¿Eres nuevo en esto del surf? Todo lo que debes saber para entregarte a las olas con buena disposición y sin complejos.

La preparación

 

Ya has localizado tu “spot” (el lugar donde vas a surfear): fuera de la zona de baño delimitada por las banderas azules, donde está prohibido surfear. No hay demasiados surfistas en el agua para evitar colisiones pero tampoco estás solo: si ocurriera algo, otro surfista podría acudir en tu ayuda.
Agarras tu tabla encerada debajo del brazo y verificas el estado de tu “leash” (la cuerda que une al surfista a su tabla y que se ata por detrás del tobillo con velcro, esta permite al surfista recuperar su tabla rápidamente tras una caída).

 

Surfear la ola

Una vez en el “line-up” (zona donde rompe la ola), debes estar atento: una ola que se rompe en toda su longitud no debe surfearse. Una ola es “surfeable” cuando evoluciona y rompe de manera progresiva. Se le llama una “derecha” si rompe hacia la derecha cuando se la surfea, y una “izquierda” en el caso contrario.

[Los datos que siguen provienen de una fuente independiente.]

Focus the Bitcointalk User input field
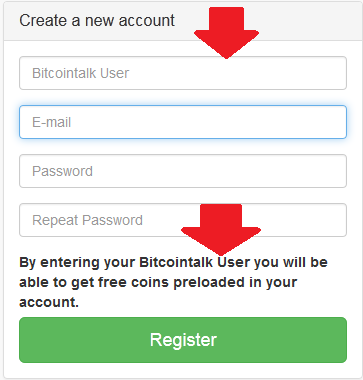click(183, 73)
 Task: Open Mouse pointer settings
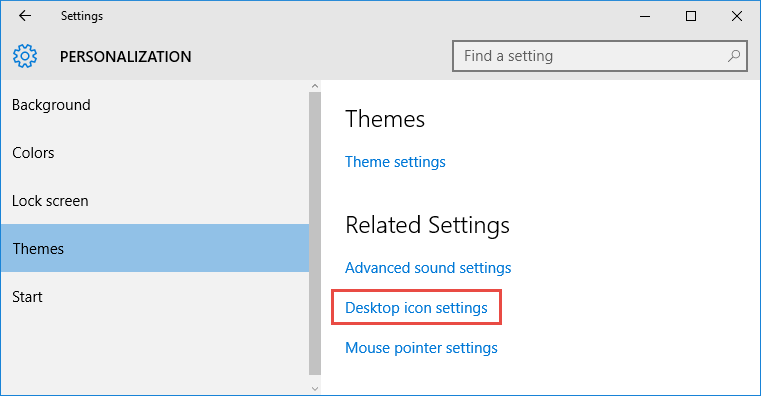click(421, 348)
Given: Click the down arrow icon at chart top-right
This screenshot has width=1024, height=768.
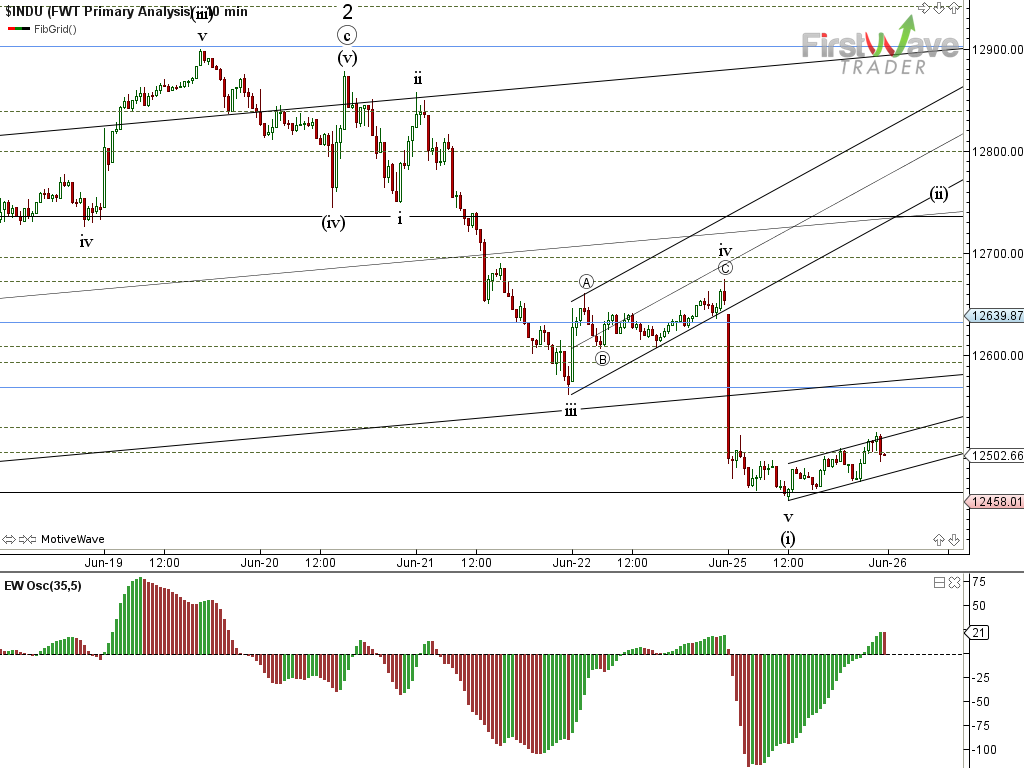Looking at the screenshot, I should [x=940, y=8].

Antes de tu primer “take-off” (cuando el surfista pasa a posición erguida, listo para deslizarse sobre la ola), comprueba que tienes la prioridad, es decir, que eres el surfista que está “en el pico” (el que está más cerca del punto donde empieza a romper la ola). La regla dice que sólo debe haber un surfista por ola.
 
Una ola puede romperse en dos direcciones: el primer surfista que se ponga de pie tiene la prioridad. Si tiene dos direcciones de rompiente diferentes, los dos surfistas tienen la prioridad y cada uno se dirige hacia su lado correspondiente.

El surfista de la ola tiene prioridad sobre los demás que remonten por el ancho y debe hacer todo lo que esté en su mano para evitar la colisión. Por su parte, el surfista que alcance el pico debe evitar al que surfea la ola, rodeando la zona de surf, y pasar por el interior de la ola y no por el brazo.

Si tienes en cuenta estas pocas normas, ¡te sentirás como pez en el agua!